Depends on what your job is. If your job is exclusively the production of highly crafted artefacts with no repetitive, tedious, or rote elements whatsoever, then sure.
But in the real world, there are very very few people like that. Those that do tend to have executive assistants already.
In practice, most knowledge jobs benefit from software that encapsulates, well, knowledge.
As a software engineer, LLMs help me produce boilerplate code, hook up interfaces I don't need to bother to learn, do first-pass coding that I would otherwise have a junior engineer do, write documentation, and turn outlines into full-fledged design docs. As a biomedical researcher, they help me polish up my writing, write tedious administrative responses, and act as documentation for PowerPoint and Excel. As a medical student, they help me do first-pass research on new topics, as well as quickly answer things I would need to look up in long-winded reference databases. As a private individual, they help me draft boilerplate emails, recommendation letters, and in general turn outlines into text.
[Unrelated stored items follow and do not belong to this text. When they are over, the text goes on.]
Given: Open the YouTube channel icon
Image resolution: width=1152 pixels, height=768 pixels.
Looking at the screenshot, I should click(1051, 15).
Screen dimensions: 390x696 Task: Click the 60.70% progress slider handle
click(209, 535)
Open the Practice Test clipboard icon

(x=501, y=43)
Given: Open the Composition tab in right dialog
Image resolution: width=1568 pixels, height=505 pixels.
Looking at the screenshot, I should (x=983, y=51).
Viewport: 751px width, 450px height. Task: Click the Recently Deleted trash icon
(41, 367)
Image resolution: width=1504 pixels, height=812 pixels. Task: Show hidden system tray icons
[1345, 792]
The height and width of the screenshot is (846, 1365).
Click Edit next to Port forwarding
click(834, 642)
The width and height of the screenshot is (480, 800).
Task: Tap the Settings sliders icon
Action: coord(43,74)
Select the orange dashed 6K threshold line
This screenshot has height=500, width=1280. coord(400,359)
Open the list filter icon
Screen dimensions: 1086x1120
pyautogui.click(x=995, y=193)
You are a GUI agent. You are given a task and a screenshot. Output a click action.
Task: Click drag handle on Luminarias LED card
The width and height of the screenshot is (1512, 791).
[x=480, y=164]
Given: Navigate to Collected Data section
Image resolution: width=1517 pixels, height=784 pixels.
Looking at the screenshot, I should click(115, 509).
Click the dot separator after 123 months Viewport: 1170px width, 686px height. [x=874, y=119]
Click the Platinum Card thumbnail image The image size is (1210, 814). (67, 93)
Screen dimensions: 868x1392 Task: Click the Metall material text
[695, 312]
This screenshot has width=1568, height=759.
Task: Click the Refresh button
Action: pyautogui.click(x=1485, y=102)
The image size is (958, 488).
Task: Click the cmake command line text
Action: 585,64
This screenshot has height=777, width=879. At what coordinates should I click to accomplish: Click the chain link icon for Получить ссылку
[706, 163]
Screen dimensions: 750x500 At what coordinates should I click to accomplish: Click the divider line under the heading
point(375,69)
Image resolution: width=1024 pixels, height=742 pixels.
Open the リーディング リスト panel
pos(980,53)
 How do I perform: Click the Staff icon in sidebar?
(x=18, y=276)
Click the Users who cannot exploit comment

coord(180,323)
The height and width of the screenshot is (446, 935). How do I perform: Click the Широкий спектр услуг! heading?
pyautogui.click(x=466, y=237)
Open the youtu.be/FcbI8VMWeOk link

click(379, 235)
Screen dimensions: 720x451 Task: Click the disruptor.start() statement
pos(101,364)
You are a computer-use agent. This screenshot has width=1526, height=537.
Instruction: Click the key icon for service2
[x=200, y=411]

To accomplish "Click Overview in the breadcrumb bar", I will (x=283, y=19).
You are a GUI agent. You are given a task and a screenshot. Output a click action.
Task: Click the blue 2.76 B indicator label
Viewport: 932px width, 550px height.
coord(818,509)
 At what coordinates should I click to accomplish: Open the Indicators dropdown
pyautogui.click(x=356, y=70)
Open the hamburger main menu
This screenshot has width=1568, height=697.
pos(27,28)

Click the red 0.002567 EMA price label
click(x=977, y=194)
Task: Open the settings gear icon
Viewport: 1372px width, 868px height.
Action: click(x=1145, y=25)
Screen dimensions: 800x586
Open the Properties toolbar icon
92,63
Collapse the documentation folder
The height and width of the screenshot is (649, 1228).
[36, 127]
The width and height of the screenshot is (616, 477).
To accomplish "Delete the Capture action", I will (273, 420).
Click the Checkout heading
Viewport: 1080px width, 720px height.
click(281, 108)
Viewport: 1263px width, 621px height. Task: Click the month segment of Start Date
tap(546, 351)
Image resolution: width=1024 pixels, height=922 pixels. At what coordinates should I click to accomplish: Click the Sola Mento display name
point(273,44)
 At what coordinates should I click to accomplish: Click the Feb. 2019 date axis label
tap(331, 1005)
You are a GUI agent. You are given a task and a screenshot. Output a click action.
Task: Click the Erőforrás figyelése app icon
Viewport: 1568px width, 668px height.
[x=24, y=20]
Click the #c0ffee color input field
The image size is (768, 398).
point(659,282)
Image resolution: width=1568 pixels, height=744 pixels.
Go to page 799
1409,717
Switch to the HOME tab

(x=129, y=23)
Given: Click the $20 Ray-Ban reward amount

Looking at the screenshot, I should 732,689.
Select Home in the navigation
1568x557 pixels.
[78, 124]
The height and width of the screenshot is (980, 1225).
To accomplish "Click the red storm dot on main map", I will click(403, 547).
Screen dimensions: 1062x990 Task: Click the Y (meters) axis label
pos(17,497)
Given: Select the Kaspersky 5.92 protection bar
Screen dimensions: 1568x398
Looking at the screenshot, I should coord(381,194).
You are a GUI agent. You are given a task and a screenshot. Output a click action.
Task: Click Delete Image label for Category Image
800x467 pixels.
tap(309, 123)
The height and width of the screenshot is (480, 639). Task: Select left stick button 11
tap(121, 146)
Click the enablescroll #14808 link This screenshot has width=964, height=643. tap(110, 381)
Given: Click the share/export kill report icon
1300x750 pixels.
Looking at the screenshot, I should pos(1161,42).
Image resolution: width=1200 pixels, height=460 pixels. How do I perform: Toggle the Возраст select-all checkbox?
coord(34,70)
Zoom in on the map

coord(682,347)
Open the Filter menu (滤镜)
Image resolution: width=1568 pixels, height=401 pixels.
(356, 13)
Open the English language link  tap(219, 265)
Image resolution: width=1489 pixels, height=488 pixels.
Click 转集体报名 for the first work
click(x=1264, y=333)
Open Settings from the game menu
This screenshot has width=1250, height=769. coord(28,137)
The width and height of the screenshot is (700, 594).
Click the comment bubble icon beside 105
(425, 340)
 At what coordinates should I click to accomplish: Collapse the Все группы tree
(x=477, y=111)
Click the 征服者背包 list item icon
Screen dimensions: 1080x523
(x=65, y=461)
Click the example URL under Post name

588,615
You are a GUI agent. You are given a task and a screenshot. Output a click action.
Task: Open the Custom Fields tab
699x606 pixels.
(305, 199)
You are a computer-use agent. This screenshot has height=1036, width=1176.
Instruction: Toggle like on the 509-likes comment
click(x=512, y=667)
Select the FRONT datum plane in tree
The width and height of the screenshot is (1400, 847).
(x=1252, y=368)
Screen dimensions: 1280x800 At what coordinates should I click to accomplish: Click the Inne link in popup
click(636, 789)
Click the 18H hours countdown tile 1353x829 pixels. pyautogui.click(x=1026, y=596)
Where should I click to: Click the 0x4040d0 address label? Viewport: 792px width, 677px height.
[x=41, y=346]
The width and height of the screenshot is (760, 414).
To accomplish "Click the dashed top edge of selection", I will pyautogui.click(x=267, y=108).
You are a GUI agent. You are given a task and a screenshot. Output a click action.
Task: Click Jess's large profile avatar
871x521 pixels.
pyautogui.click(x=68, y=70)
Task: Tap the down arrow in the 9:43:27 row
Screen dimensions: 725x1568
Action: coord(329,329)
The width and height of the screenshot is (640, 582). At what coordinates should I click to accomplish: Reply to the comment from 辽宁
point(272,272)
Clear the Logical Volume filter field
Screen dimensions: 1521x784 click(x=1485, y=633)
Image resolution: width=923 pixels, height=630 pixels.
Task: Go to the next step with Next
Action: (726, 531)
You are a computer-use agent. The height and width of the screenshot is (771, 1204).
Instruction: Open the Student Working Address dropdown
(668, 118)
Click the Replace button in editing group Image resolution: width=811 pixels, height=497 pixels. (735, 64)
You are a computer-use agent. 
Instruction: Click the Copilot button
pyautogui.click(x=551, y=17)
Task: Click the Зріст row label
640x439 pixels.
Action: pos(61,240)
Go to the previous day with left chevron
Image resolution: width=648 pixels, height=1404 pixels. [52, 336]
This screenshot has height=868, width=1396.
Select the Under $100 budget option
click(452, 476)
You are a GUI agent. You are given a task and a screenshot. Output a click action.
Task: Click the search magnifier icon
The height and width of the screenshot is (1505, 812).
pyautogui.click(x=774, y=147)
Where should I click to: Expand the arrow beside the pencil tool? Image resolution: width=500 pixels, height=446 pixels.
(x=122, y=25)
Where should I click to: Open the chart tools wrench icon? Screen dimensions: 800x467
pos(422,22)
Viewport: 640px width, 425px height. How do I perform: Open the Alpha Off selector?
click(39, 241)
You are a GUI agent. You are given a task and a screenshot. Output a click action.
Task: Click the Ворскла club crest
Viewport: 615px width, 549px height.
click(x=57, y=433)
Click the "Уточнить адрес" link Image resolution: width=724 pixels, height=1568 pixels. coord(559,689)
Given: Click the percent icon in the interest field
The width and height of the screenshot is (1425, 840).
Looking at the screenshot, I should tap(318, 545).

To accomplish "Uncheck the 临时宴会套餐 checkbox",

If LLMs aren't making you more productive, then you have a job in which every second of your day requires your fully engaged intelligence, with no repetitive or boring responsibilities. If so, good for you! For the rest of us, LLMs are a godsend.
I would put it to you that you could also benefit from LLMs, if only to draft tedious emails, documentation, or design docs. We tend to have a pervasive attitude on Slashdot that LLMs are too stupid to help us. I think we are missing out on many benefits because we're too proud to find how they can fit into our workflows. They are not AGIs, but that doesn't mean they aren't helpful.